Frank Bokas

Personal information
- Date of birth: 13 May 1914
- Place of birth: Bellshill, Scotland
- Date of death: November 1996 (aged 82)
- Place of death: Barnsley, England
- Height: 5 ft 8+1⁄2 in (1.74 m)
- Position(s): Right half, left half

Youth career
- Kirkintilloch Rob Roy

Senior career*
- Years: Team / Apps / (Gls)
- 1935: Blackpool / 6 / (0)
- 1936–1939: Barnsley / 89 / (4)
- 1945: Carlisle United / 0 / (0)
- Gainsborough Trinity / ? / (?)
- Grantham / ? / (?)

= Frank Bokas =

Scottish footballer

Frank Bokas (13 May 1914 – November 1996) was a Scottish footballer. He played for Blackpool and Barnsley, spending the majority of his career with the latter.

==Career==
Bellshill-born Bokas began his career with local non-league club Kirkintilloch Rob Roy. In 1935, he moved south of the border to join English club Blackpool.
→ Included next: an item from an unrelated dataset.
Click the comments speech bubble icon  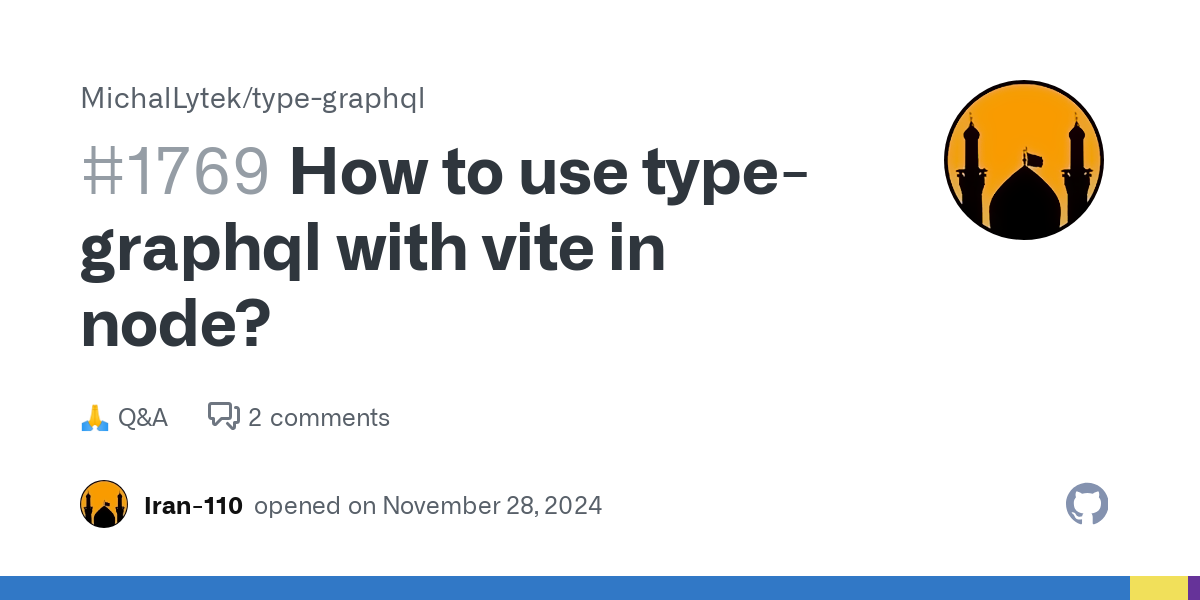[x=224, y=417]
He made six Football League appearances for the Tangerines before joining Barnsley in 1936. He spent three years with the Tykes, making 89 League appearances and scoring four goals. At the end of World War II, he joined Carlisle United, but did not make any appearances for the club. He finished his career with Gainsborough Trinity and Grantham.